Ask HN: Best book on machine learning? - hartator
I am wondering what the HN community will recommend as the best book on machine learning, specially for computer vision with Caffe or TensorFlow.
======
curuinor
You're not asking about anything about computer vision, if you're asking just
about Caffe and Tensorflow. You're not even asking about the whole of machine
learning: you're just asking about neural networks.
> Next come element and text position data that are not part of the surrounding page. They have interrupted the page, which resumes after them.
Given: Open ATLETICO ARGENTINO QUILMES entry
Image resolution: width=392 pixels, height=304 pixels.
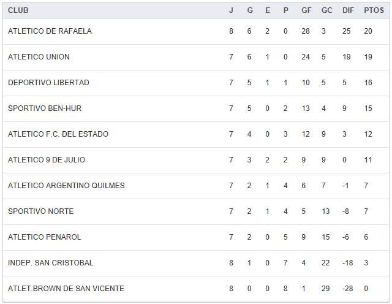Looking at the screenshot, I should pyautogui.click(x=66, y=186).
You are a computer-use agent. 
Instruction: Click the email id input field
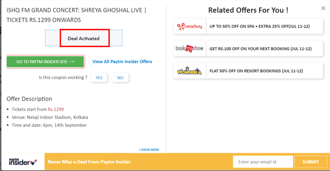[x=263, y=162]
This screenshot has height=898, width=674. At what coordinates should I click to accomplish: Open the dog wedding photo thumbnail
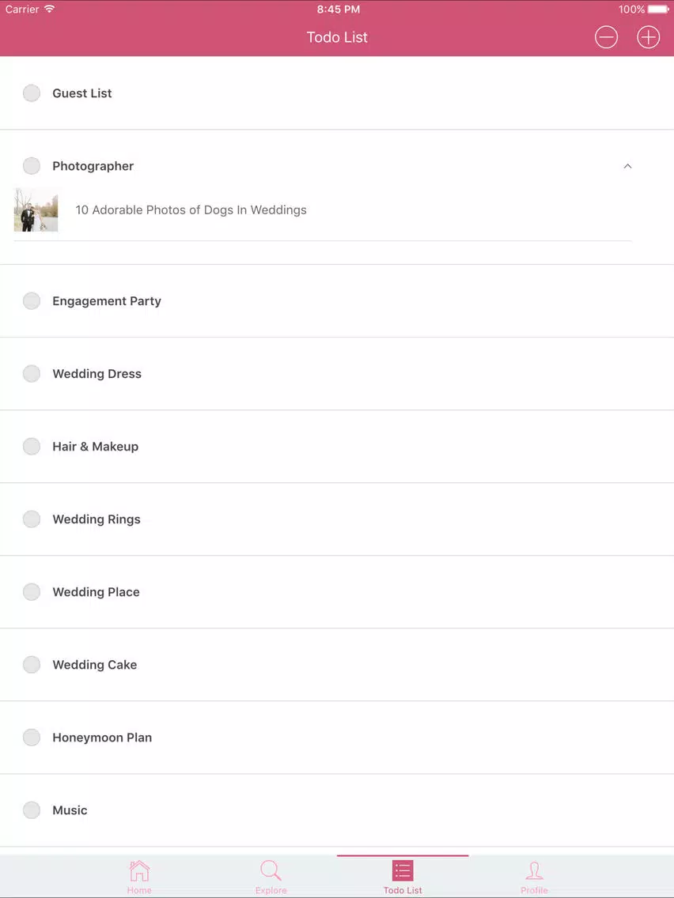[36, 210]

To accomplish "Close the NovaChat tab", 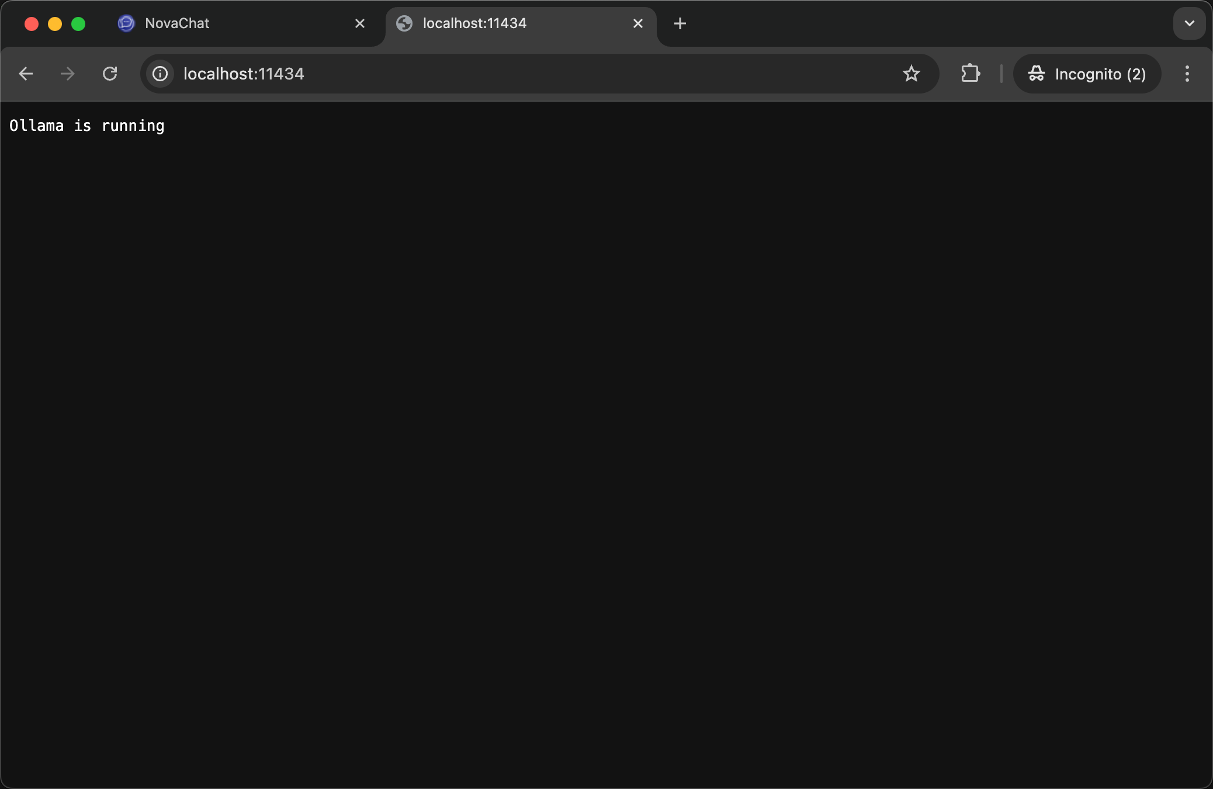I will tap(360, 23).
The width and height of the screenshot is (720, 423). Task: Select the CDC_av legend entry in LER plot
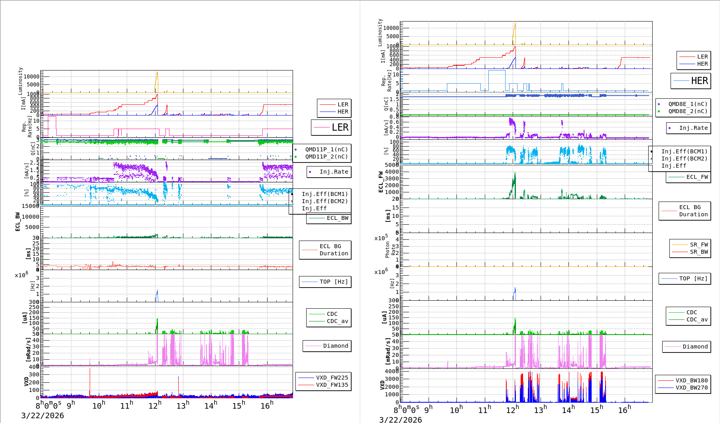pyautogui.click(x=329, y=321)
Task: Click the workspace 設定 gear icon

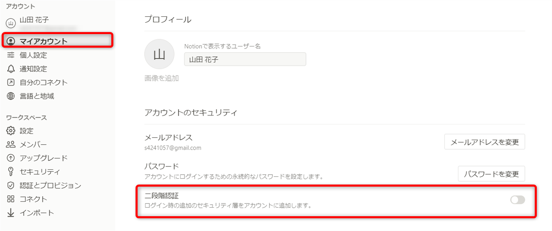Action: [x=11, y=131]
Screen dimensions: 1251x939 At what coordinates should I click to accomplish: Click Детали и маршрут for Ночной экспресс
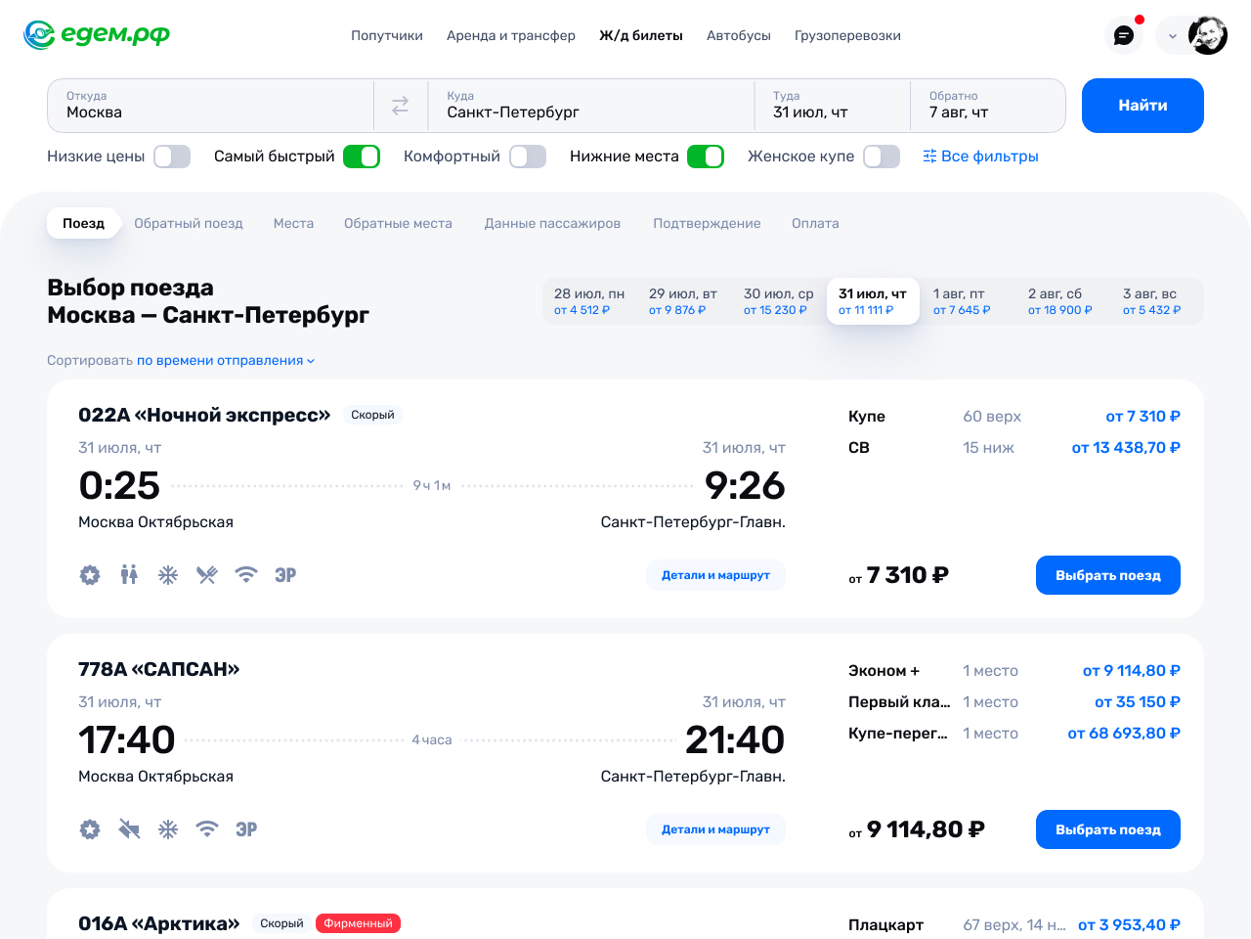(x=715, y=575)
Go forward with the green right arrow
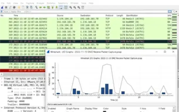The height and width of the screenshot is (112, 179). tap(44, 7)
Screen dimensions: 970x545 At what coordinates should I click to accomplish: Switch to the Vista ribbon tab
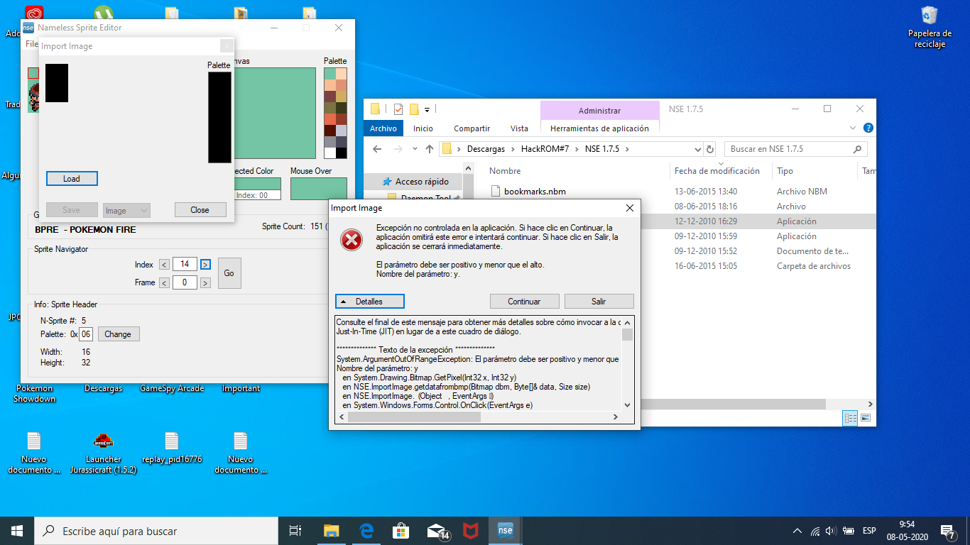pos(519,128)
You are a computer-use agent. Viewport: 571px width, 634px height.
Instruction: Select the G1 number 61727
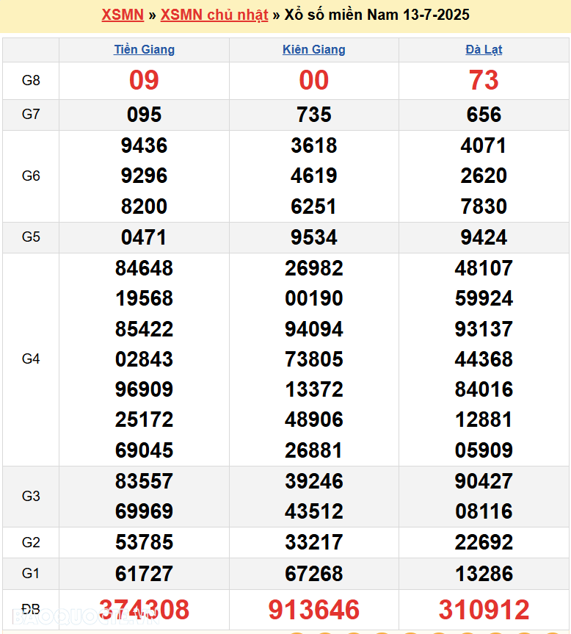(144, 573)
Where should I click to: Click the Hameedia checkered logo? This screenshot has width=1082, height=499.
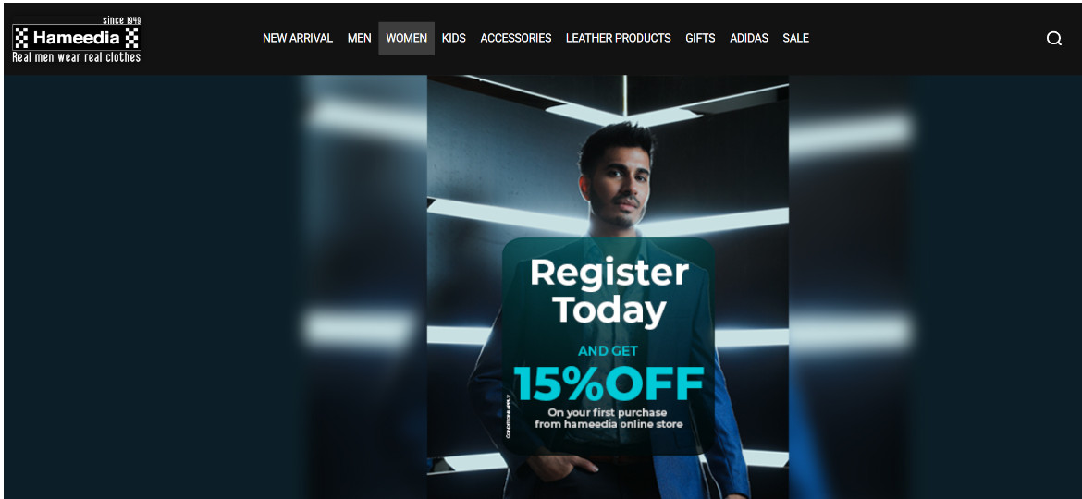tap(77, 38)
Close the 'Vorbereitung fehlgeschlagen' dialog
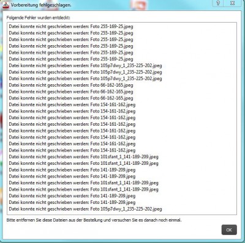 (232, 3)
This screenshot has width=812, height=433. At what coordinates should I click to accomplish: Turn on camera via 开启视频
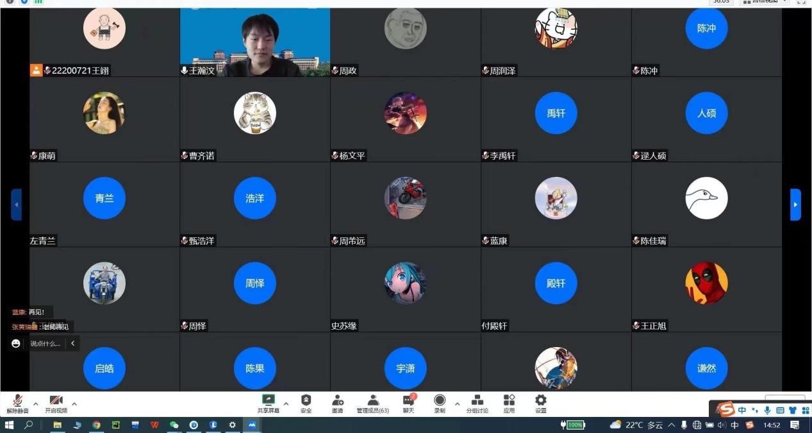point(56,403)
If you haven't done significant mathematical stuff by yourself (like, do all
the problems in a math book by yourself without anyone else telling you what
to do), go get a degree. MS in CS is probably best, those are surprisingly
easy to get into.

Otherwise, Haykin's Neural Networks and Learning Machines is best in my
opinion ([http://www.amazon.com/Neural-Networks-Learning-
Machines-3rd/...](http://www.amazon.com/Neural-Networks-Learning-
Machines-3rd/dp/0131471392)). Bengio's Deep Learning book is the most current
by far ([http://www.deeplearningbook.org/](http://www.deeplearningbook.org/)).
Otherwise, you read papers.

Note that all of these will deal nearly exclusively with the mathematics.
Otherwise, you are following tutorials and wouldn't need any actual knowledge
to do things. Some of the mathematics is a year old: some of the mathematics
is 50 years old, some of it has been around since Gauss.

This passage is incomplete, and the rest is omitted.